It is worth noting that Ms mbtH and MSMEG_0016 are associated with siderophore production pathways known to be repressed during growth under iron-rich conditions [51, 52]. This fact raises the possibility that neither of these genes is expressed (or they are poorly expressed) in the iron-rich standard Middlebrook media used in our studies. With this consideration in mind, we explored whether an increase in expression of Ms mbtH (encoding the paralogue with the higher homology to GplH, Figure 3) could complement the GPL deficiency of Ms ΔgplH. To this end, we evaluated GPL production in Ms ΔgplH after transformation of the mutant with pCP0-mbtHMs (expressing Ms mbtH). TLC analysis of lipid extracts from the transformant revealed the presence of GPLs, thus indicating that plasmid-directed constitutive expression of Ms mbtH complements the GPL deficient phenotype of Ms ΔgplH (Figure 5). Thus, it appears that Ms MbtH has the potential to functionally replace GplH if present in sufficient quantities. This cross-complementation phenomenon is in line with recent cell-based studies demonstrating MbtH-like protein-mediated cross-talk between NRPS systems [41, 44]. Our finding is also consistent with reported in vitro enzymology indicating that, at least in some cases, the activity of amino acid adenylation domains of NRPSs can be stimulated not only by bona fide MbtH-like protein partners, but also by MbtH-like protein homologues from disparate natural product biosynthetic pathways [39, 40].

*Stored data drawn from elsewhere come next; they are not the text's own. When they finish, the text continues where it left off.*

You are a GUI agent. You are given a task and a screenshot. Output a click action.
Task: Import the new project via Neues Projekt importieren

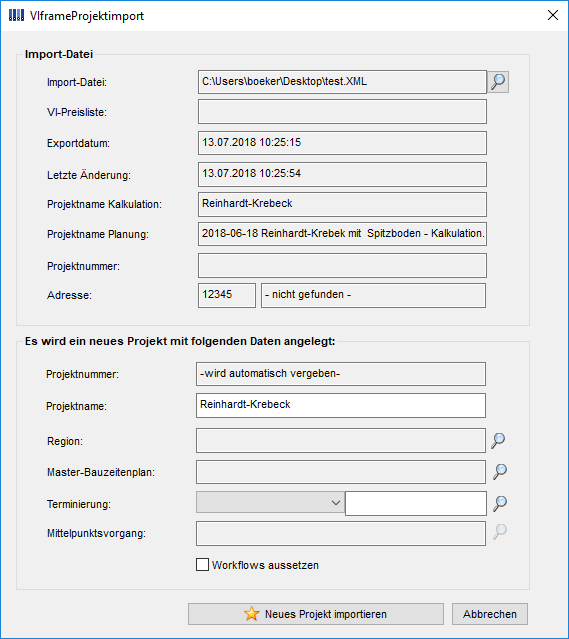point(316,614)
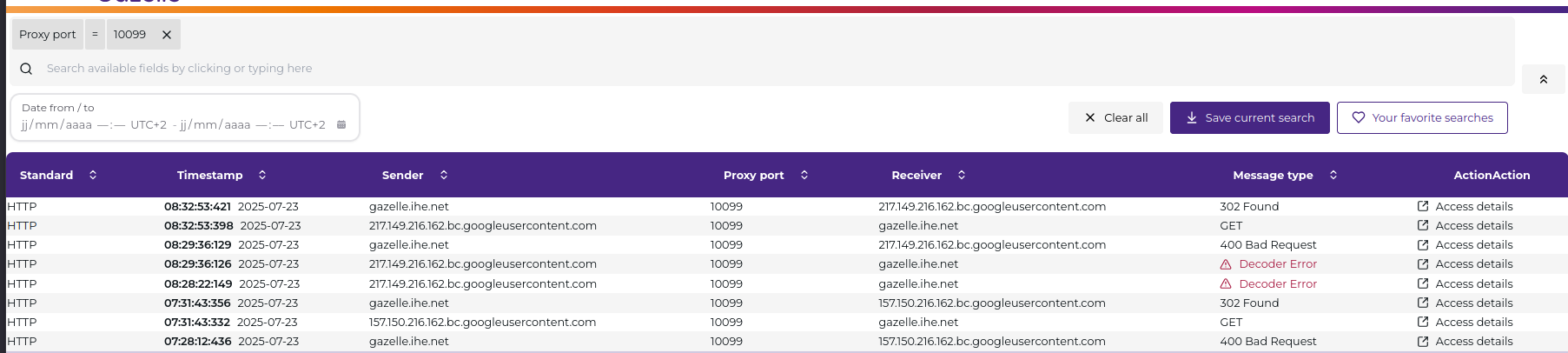This screenshot has height=353, width=1568.
Task: Sort by Message type column arrows
Action: pyautogui.click(x=1333, y=175)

Deletion of gplHleads to a pleiotropic phenotype
Ms is known to develop into smooth, reddish colonies with a glossy and translucent appearance when grown on low carbon source congo red agar plates . As expected, Ms WT + pCP0 displayed this characteristic morphotype in our congo red agar plate assay (Figure 7A). Ms ΔgplH + pCP0, however, had a drastically different morphotype. The mutant was characterized by rough, whitish colonies with a non-translucent and dried appearance. The strain Ms ΔgplH + pCP0-gplH had a morphotype more similar to WT than to that of the mutant, indicating partial complementation by episomal expression of gplH in the congo red agar assay. Deletion of gplH also altered the ability of Ms to form biofilms (Figure 7B). Ms WT + pCP0 formed a continuous, thin biofilm at the liquid-air interface, as expected based on previous reports [53, 54]. In contrast, Ms ΔgplH + pCP0 failed to develop such a biofilm and instead grew as chunky patches on the liquid surface. The strain Ms ΔgplH + pCP0-gplH produced biofilms comparable to those seen with Ms WT + pCP0. Sliding motility was also compromised in Ms ΔgplH + pCP0 (Figure 7C). The mutant did not show sliding motility, whereas Ms WT + pCP0 was highly active in the motility assay. Ms ΔgplH + pCP0-gplH also displayed sliding motility, although the motility was somewhat reduced compared to WT. This observation indicates partial complementation by episomal expression of gplH. Overall, these results clearly indicate that deletion of gplH has a profound impact on colony morphotype, biofilm formation, and sliding motility. These mutant phenotypes have previously been associated with other GPL deficient strains and attributed to alterations of the properties of the cell surface due to lack of GPLs. Thus, it is likely that the phenotypes observed in the gplH mutant arise from its GPL deficiency.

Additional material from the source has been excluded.